Closed hugosenari closed 11 months ago

hugosenari commented 11 months ago

Disclaimer:

This is an experiment, I would not expect it to be approved, but I updated the src/malebolgia.nim to make diff clear. Please burn after reading.

Motivation:

Intrigued by the fact that spawn is expensive, I tried to reduce the lock time.

The initial idea was to use the same concept of parMap, means lock array ranges to worker, but ended creating an array of locks.

Unexpected Outcome:

One expensive call of spawn was signal, not lock, I tried to reduce the number of signal calls too.

Results

My benchmark, was the same as I did for #18 parMap with bulkSize2, 5 tasks, 3 threads executed 1000 times

While this isn't always faster than #19, times are steady.

As expected, T0E0 would take more time, because pool will be notified only after the channel is full, or we run waitAll.

This also means T1E0-T0E1 is almost constant, but I was expecting less, since pool will look for T0 and T1 at the same time.

Benchmark Flaws

I did not force our thread pool, channel can have 16 tasks, I only added 3.

Suggestion

Revise the signalling strategy.

Araq commented 11 months ago

Tbh I have no idea what this array of locks tries to accomplish. The standard solution to speed things up further is "work stealing". I implemented a variation of it in malebolgia_push but it was not faster on my benchmarks and more complex.

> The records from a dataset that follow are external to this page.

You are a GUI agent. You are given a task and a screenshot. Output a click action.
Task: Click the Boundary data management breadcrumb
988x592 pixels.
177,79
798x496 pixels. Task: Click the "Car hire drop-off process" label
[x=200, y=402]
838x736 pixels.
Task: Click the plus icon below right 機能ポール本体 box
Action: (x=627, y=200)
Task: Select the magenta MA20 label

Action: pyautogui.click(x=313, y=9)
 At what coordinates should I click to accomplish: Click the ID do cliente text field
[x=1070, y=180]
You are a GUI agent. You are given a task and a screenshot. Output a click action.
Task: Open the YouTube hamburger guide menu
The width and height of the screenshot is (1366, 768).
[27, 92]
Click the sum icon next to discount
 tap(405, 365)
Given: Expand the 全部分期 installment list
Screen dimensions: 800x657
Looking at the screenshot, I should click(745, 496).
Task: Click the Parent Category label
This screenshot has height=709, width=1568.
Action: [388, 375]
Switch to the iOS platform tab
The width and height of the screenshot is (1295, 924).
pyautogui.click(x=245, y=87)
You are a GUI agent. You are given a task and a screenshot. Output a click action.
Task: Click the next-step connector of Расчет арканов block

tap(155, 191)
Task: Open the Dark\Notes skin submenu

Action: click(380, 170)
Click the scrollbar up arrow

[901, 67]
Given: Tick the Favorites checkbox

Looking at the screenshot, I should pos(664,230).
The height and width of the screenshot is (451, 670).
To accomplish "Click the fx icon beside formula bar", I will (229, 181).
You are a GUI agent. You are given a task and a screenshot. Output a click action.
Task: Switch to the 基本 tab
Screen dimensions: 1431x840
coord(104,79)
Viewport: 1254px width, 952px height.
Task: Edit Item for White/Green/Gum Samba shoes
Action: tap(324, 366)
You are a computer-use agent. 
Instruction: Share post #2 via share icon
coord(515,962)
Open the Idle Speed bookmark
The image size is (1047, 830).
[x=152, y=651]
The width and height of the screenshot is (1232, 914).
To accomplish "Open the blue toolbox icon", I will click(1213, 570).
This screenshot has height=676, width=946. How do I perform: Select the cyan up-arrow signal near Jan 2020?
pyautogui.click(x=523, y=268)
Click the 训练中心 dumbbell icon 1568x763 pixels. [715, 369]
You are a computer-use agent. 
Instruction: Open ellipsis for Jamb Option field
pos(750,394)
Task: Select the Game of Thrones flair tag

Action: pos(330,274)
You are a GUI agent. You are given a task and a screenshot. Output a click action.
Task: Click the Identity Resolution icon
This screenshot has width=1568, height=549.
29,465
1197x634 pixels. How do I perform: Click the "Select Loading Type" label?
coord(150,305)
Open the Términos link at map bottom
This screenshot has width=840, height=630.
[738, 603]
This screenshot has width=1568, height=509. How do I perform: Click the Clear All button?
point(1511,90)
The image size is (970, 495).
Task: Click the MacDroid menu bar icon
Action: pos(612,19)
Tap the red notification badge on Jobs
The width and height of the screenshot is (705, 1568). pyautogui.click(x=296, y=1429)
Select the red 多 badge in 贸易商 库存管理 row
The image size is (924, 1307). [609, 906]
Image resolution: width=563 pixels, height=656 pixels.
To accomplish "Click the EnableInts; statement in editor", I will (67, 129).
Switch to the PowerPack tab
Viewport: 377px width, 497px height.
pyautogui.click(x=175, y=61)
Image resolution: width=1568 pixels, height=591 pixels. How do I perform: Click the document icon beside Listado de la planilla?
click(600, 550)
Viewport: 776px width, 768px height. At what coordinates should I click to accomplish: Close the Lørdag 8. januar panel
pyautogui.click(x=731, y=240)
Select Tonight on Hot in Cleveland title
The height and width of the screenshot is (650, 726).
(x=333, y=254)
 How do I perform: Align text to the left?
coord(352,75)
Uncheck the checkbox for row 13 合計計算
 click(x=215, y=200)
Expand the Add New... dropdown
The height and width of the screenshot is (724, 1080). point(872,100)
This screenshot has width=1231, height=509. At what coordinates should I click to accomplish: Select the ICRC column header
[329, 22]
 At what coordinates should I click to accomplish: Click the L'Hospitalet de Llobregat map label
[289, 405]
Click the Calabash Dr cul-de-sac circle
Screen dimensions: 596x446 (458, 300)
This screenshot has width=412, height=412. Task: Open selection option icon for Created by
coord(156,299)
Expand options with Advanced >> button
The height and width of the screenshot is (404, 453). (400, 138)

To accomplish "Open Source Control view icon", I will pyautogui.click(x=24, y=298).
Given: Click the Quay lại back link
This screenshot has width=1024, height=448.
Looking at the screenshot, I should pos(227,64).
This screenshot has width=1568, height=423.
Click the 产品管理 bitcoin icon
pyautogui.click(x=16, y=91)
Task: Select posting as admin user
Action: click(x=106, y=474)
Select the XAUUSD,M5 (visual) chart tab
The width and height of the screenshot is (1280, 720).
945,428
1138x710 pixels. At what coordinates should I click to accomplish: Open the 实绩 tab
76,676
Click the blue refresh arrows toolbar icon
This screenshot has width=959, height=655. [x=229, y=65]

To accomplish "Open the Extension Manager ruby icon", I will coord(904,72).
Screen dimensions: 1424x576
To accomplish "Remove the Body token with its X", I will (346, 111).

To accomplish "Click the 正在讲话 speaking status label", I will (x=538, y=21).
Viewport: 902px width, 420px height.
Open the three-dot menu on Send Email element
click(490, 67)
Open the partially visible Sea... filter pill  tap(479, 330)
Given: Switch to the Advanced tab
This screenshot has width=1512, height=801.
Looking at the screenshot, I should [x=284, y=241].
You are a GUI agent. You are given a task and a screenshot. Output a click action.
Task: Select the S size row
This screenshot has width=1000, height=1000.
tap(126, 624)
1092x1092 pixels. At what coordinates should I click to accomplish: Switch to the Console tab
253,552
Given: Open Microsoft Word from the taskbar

Araq commented 11 months ago

cause 100% of cpu usage with unused threads

That's bad but what is worse is that as soon as you remove the possibility of running things directly on the calling thread you invite deadlocks for recursive fork&join algorithms.

hugosenari commented 11 months ago

Tbh I have no idea what this array of locks tries to accomplish.

Let's say Master had another name like Global Let's say its lock is Important Then we name it GlobalImportantLock to abbreviate, we call it GIL...

That is obviously a joke, but you got the problem.

Instead, let's say we have 16 locks/slots (lets call it LockPool) We can only feed to lockable emptySlot We can only work in lockable taskSlot

Now we ask if lock[i] is lockable (tryAcquire) cost from 20~2000ns While acquire cost from 25~infinity (we never know when/who will release it)

While we are feeding the slots we could signal (20~2000ns) without lock. I would do it every 4 items.

When we run out of slots to feed, we have to signal it with GIL Lock. But even here we could think: If we get lock to wait ok, or else, someone is trying to say what we are waiting for. Let's retry instead.

From other side (workers) is the same.

We have to ThreadPool because the cost of wait for thread creation (52781~76092ns) New we have a LockPool because of the cost of wait for acquire.

I tried to implement it in the file malebolgia_gilson.nim. with some optmization like try check value instead of lock, since false positive and move next is less expensive than tryAcquire.

Araq commented 11 months ago

As I said, it seems to me that you want to implement work stealing. It can be done lockfree and has the potential to produce much better performance numbers. My attempts failed so far but all the production thread pools in Rust, C#, etc use it.

hugosenari commented 11 months ago

Closing it, it was an experiment anyway.

I spotted a bug on that, since I'm not using a queue, acquireSlot/acquireTask always return first available, means it could return i=0 even if another task i=1 was scheduled before.